Pennsylvania’s DUI law includes words and concepts that require examination and additional explanation. Additionally, our DUI law applies differently to certain types of drivers.

  •  Vehicle

    For the purposes of our DUI statute, the definition of a “vehicle” is broad. It includes; a car, truck, ATV, dirt bike, and even a traditional, non-motorized, bicycle. See Commonwealth v. Brown, 620 A.2d 1213 (Pa. Super. 1993 (holding that a bicycle qualifies as a vehicle under the Vehicle Code, and the DUI laws therefore apply) see also Commonwealth v. Newdeck, No. 974 EDA 2016, slip op. at n.2 (Pa. Super. September 27, 2017).
     

  • Highway or Trafficway

    The Pennsylvania Motor Vehicle Code, specifically section 3802 relating to DUI offenses, applies only to the operation of vehicles on the “highways” or “trafficways” of the Commonwealth of Pennsylvania. 75 Pa.C.S. § 3101(b).

    “[T]he critical inquiry in determining whether an area constitutes a section 102 trafficway is the nature of the area, the restrictions placed on access, and the means for excluding the public—that is, whether it is open to the public as a matter of right or custom.”  Commonwealth v. Carlos Guzman, No. 2712 EDA 2012, slip op. at 7 (Pa. Super. Sept. 25, 2013).  The court in Guzman stated that “private access roads, even if occasionally used by visitors, have been considered exempt from the Commonwealth’s DUI laws.”  Id. at 8, citing Commonwealth v. McFadden, 547 A.2d 774 (Pa. Super. 1988) (plurality) (holding that private, dead-end road leading to trailer park was not a trafficway). 
     

  • Controlling a Vehicle

    A DUI conviction must be supported by evidence the accused drove a vehicle or was in actual physical control over the movement of a vehicle.

    • Driving a Vehicle

      The evidence is most commonly in the form of testimony from a police officer. However, the police do not have to observe the driving. Any person competent to testify can establish this element. The element of driving can also be established by other evidence such as video or circumstantial evidence.
       

    • Actual Physical Control

      A vehicle does not need to be observed in motion to support a DUI. An intoxicated person behind the wheel (in the driver’s seat) of a vehicle can be enough for a DUI conviction. Further, a person being outside of or near a vehicle can also support a conviction. Evidence that a vehicle was recently in motion or about to be moved is sufficient to support a DUI conviction. Here, courts consider the totality of the circumstances to determine actual physical control. The location of the vehicle can be evidence it was driven there. Whether the engine was running, the keys in the ignition, the headlights were on, the engine warm, are all examples of evidence courts consider in determining actual physical control.

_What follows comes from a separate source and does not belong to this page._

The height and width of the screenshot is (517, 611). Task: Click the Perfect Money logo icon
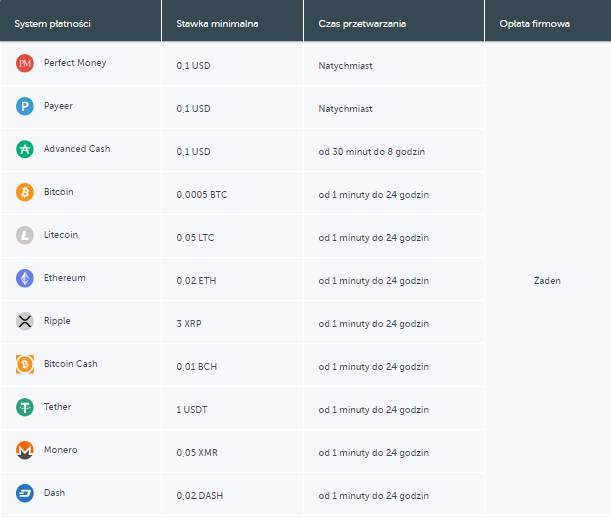[x=25, y=64]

  • Time of Driving & the Two-Hour Rule

    The Commonwealth must prove that the individual was impaired at the time of driving. In alcohol cases, the blood or breath test must be conducted within two hours of the traffic stop. This rule is not absolute, and the time-period can be extended by circumstances outside the officer’s control. The two-hour rule does not apply to DUI controlled substance cases.
     

  • Incapable of Safely Driving

    The Commonwealth does not need evidence that an accused’s BAC was above .08% to support a DUI conviction. In fact, a person can be convicted of DUI even if blood or breath testing shows that their BAC is below the legal limit. Similarly, the Commonwealth does not need test results to show that a person had a controlled substance in their system to prove a DUI. 

    Indeed, a person can be convicted of DUI based solely on an officer’s observations that he person was incapable of safe driving because they drank a sufficient amount of alcohol, or ingested a controlled substance, that rendered the person incapable of safely driving.

    In alcohol cases this type of DUI is punishable at the lowest level of DUI penalties. However, in controlled substance cases, this type of DUI is punishable at the highest level of DUI penalties.
     

  • Underage DUI Offenders

    In Pennsylvania, drivers under 21 years old are considered DUI if they have a BAC .02% or above. Moreover, underage DUI offenders also face extended license suspensions for ARD and other diversionary programs.
     

  • Driving a School Bus while DUI

    School bus drivers are DUI if they have a BAC .02% or above while driving a school bus.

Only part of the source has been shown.